- [TASK]: Using the data beneath this instruction, retype only the lines from the one that contains "July 2025 (347, 1011)" down to the one that contains "SV (1476, 25)", both included, exactly as they appear.

- [INPUT MATERIAL]:

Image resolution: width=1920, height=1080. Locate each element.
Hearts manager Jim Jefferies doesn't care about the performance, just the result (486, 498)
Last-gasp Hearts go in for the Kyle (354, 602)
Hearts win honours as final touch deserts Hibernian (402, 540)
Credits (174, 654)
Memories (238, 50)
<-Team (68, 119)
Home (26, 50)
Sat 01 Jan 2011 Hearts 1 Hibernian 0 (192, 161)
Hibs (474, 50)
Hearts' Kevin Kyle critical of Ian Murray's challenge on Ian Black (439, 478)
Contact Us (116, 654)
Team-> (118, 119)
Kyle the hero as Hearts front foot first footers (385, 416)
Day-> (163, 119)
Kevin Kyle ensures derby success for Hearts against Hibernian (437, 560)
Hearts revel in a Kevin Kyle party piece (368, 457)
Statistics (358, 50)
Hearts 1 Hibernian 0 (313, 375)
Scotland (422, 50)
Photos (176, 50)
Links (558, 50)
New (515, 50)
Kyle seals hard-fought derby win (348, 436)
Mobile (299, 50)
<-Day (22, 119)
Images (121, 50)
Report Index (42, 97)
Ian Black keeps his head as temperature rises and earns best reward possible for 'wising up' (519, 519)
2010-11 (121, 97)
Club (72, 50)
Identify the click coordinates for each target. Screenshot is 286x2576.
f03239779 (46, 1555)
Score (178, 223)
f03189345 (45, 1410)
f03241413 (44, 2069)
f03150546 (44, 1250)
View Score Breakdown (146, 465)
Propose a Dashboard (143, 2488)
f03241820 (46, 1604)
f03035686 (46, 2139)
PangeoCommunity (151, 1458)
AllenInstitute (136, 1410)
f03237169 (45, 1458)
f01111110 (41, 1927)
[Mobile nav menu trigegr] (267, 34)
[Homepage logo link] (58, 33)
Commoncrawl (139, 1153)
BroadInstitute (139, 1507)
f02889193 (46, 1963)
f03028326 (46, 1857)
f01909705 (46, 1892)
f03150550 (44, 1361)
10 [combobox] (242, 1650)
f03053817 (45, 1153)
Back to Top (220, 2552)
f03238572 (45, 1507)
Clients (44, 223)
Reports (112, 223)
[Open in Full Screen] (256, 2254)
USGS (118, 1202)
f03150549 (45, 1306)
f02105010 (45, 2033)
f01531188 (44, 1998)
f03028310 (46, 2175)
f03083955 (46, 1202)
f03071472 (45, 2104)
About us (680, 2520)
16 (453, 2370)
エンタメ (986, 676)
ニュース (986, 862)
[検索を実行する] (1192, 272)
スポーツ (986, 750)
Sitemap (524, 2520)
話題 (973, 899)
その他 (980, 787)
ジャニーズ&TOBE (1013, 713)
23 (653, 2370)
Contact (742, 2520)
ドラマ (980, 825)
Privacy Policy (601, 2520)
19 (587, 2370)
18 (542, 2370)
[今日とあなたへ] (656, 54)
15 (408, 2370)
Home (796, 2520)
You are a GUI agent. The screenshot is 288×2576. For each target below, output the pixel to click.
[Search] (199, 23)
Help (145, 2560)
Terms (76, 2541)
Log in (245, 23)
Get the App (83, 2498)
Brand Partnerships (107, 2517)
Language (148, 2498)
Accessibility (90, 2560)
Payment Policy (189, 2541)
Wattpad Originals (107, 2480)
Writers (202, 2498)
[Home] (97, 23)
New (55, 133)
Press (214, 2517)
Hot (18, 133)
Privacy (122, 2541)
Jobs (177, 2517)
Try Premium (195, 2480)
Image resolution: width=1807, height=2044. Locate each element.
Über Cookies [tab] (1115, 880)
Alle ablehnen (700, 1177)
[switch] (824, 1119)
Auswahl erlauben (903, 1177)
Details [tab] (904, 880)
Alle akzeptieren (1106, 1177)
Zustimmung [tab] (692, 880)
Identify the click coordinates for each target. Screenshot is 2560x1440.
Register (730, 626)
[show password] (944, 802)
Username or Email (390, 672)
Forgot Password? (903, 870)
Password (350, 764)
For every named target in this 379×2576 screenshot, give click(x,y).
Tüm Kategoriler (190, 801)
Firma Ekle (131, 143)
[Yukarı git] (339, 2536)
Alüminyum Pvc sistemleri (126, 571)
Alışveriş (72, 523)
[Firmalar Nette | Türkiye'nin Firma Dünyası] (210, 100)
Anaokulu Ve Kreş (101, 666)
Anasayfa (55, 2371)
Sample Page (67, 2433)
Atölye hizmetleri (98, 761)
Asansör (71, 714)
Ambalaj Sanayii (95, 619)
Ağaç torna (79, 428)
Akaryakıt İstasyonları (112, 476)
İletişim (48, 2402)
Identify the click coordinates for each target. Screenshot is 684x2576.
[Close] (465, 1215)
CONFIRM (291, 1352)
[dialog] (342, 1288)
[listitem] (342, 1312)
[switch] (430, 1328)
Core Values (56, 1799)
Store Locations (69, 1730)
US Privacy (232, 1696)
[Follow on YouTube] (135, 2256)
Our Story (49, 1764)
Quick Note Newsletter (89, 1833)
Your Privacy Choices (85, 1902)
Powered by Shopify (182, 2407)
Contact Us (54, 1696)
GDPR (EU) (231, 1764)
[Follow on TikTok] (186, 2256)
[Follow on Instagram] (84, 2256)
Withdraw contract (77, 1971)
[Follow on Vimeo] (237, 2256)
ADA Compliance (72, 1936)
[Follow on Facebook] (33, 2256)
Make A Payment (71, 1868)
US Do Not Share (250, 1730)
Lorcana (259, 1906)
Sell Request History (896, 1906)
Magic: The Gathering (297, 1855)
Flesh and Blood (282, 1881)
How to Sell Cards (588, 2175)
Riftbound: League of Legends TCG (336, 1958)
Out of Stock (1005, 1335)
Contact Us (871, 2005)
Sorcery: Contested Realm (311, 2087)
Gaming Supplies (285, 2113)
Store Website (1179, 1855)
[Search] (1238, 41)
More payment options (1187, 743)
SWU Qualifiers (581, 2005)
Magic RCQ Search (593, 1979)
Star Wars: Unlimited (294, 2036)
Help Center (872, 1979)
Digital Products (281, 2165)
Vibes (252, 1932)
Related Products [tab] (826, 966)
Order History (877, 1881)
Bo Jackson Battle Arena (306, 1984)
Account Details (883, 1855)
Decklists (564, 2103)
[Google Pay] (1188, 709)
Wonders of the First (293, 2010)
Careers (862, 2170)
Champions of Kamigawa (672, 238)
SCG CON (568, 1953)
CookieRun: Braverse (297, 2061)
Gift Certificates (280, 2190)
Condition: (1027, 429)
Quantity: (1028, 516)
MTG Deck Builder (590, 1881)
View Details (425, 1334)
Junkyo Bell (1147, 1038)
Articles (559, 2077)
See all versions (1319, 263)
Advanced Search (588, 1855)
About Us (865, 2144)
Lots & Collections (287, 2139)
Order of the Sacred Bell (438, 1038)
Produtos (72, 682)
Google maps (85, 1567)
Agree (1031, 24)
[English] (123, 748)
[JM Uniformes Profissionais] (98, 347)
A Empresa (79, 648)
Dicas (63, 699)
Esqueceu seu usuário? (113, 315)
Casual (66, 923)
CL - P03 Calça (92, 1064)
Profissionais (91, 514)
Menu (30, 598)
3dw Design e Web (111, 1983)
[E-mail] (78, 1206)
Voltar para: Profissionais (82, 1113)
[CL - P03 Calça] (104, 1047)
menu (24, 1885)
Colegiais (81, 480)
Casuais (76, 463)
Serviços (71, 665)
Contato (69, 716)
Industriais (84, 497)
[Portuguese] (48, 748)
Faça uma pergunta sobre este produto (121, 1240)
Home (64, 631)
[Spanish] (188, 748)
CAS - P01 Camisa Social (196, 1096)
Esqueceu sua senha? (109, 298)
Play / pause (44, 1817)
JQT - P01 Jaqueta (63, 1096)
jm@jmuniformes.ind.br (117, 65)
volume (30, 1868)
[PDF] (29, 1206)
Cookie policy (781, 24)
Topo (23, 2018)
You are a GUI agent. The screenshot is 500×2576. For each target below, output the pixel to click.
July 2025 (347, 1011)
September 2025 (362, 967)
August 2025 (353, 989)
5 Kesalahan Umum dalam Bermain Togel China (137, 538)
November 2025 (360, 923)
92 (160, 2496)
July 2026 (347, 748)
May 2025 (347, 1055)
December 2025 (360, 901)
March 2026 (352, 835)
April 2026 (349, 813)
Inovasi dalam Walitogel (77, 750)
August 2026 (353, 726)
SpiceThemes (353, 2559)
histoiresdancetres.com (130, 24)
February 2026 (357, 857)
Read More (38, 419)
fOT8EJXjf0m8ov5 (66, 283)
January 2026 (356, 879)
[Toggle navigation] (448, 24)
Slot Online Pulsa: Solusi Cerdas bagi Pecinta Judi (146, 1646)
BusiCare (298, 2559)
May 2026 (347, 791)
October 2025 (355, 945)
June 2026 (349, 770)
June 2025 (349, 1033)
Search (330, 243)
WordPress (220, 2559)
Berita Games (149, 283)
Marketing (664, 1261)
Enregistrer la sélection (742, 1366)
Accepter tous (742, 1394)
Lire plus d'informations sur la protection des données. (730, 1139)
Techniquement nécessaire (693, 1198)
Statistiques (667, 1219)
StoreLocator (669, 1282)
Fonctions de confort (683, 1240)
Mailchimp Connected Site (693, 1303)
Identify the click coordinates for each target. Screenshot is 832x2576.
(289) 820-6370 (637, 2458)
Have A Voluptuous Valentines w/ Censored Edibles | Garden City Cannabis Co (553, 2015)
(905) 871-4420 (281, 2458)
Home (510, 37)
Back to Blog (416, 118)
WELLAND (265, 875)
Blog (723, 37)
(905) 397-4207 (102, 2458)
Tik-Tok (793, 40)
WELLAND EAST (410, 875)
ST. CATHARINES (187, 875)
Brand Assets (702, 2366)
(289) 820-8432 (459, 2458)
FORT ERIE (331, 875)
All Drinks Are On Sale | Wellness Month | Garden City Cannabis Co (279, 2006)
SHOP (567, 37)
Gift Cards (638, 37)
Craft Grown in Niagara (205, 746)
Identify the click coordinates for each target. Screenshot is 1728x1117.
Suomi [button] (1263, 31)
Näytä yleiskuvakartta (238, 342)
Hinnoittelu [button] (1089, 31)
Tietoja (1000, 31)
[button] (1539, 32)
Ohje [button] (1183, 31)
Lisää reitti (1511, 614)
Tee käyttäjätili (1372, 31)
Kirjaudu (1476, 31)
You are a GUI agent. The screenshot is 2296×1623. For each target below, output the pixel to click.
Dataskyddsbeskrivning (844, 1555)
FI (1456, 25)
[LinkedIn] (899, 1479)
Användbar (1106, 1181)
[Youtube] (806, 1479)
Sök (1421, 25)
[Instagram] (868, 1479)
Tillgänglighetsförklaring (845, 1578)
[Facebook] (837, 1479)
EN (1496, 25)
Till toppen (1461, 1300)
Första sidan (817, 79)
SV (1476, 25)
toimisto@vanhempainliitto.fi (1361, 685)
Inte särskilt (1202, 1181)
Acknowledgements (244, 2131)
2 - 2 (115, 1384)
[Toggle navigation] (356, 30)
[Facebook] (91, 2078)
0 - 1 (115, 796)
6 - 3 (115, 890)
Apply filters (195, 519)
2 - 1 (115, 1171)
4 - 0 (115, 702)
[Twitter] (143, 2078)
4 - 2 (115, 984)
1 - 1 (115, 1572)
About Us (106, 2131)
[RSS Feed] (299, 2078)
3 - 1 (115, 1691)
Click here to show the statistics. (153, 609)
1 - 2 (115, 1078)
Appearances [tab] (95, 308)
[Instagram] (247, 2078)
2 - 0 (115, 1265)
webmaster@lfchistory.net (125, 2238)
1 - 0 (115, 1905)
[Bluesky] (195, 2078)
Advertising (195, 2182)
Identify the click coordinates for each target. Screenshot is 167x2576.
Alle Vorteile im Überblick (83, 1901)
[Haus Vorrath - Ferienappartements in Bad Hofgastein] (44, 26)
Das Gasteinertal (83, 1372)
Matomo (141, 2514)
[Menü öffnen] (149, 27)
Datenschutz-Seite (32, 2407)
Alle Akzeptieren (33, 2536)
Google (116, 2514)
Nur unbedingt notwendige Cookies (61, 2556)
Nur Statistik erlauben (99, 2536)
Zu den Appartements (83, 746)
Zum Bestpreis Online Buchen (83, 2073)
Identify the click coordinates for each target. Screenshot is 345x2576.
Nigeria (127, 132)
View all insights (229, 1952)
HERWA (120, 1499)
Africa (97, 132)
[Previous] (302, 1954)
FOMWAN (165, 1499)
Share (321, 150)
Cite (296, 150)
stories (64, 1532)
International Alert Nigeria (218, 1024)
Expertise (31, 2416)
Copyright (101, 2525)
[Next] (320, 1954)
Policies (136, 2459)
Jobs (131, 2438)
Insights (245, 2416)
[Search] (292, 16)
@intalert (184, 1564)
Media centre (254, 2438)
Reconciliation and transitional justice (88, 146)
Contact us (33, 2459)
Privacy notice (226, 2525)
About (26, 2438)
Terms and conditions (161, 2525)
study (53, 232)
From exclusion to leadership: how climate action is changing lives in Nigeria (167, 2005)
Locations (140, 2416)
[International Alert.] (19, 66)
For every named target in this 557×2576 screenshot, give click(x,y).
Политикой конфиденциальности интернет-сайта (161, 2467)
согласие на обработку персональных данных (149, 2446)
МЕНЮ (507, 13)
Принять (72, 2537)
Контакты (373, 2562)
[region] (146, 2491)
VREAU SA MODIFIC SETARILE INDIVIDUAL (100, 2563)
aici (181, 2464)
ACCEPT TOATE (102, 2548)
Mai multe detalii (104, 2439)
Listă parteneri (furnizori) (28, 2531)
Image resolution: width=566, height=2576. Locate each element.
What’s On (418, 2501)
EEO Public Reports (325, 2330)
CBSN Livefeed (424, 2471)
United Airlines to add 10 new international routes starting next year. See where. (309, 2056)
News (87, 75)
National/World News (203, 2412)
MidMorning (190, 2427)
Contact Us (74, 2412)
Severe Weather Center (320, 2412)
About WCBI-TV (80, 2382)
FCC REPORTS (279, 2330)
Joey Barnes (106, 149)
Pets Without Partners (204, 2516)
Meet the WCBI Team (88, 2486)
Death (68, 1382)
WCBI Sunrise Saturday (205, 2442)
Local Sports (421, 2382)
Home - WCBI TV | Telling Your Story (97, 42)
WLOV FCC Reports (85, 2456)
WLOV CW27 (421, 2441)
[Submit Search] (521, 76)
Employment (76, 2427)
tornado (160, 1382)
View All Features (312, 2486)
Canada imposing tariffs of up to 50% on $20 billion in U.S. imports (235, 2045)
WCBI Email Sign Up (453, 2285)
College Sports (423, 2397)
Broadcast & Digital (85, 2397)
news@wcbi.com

- [TASK ANSWER]:
July 2025 (347, 1011)
September 2025 (362, 967)
August 2025 (353, 989)
5 Kesalahan Umum dalam Bermain Togel China (137, 538)
November 2025 (360, 923)
92 (160, 2496)
July 2026 (347, 748)
May 2025 (347, 1055)
December 2025 (360, 901)
March 2026 (352, 835)
April 2026 (349, 813)
Inovasi dalam Walitogel (77, 750)
August 2026 (353, 726)
SpiceThemes (353, 2559)
histoiresdancetres.com (130, 24)
February 2026 (357, 857)
Read More (38, 419)
fOT8EJXjf0m8ov5 (66, 283)
January 2026 (356, 879)
[Toggle navigation] (448, 24)
Slot Online Pulsa: Solusi Cerdas bagi Pecinta Judi (146, 1646)
BusiCare (298, 2559)
May 2026 (347, 791)
October 2025 (355, 945)
June 2026 (349, 770)
June 2025 (349, 1033)
Search (330, 243)
WordPress (220, 2559)
Berita Games (149, 283)
Marketing (664, 1261)
Enregistrer la sélection (742, 1366)
Accepter tous (742, 1394)
Lire plus d'informations sur la protection des données. (730, 1139)
Techniquement nécessaire (693, 1198)
Statistiques (667, 1219)
StoreLocator (669, 1282)
Fonctions de confort (683, 1240)
Mailchimp Connected Site (693, 1303)
Identify the click coordinates for each target. Screenshot is 832x2576.
(289) 820-6370 (637, 2458)
Have A Voluptuous Valentines w/ Censored Edibles | Garden City Cannabis Co (553, 2015)
(905) 871-4420 (281, 2458)
Home (510, 37)
Back to Blog (416, 118)
WELLAND (265, 875)
Blog (723, 37)
(905) 397-4207 (102, 2458)
Tik-Tok (793, 40)
WELLAND EAST (410, 875)
ST. CATHARINES (187, 875)
Brand Assets (702, 2366)
(289) 820-8432 (459, 2458)
FORT ERIE (331, 875)
All Drinks Are On Sale | Wellness Month | Garden City Cannabis Co (279, 2006)
SHOP (567, 37)
Gift Cards (638, 37)
Craft Grown in Niagara (205, 746)
Identify the click coordinates for each target. Screenshot is 1728x1117.
Suomi [button] (1263, 31)
Näytä yleiskuvakartta (238, 342)
Hinnoittelu [button] (1089, 31)
Tietoja (1000, 31)
[button] (1539, 32)
Ohje [button] (1183, 31)
Lisää reitti (1511, 614)
Tee käyttäjätili (1372, 31)
Kirjaudu (1476, 31)
You are a GUI agent. The screenshot is 2296×1623. For each target below, output the pixel to click.
Dataskyddsbeskrivning (844, 1555)
FI (1456, 25)
[LinkedIn] (899, 1479)
Användbar (1106, 1181)
[Youtube] (806, 1479)
Sök (1421, 25)
[Instagram] (868, 1479)
Tillgänglighetsförklaring (845, 1578)
[Facebook] (837, 1479)
EN (1496, 25)
Till toppen (1461, 1300)
Första sidan (817, 79)
SV (1476, 25)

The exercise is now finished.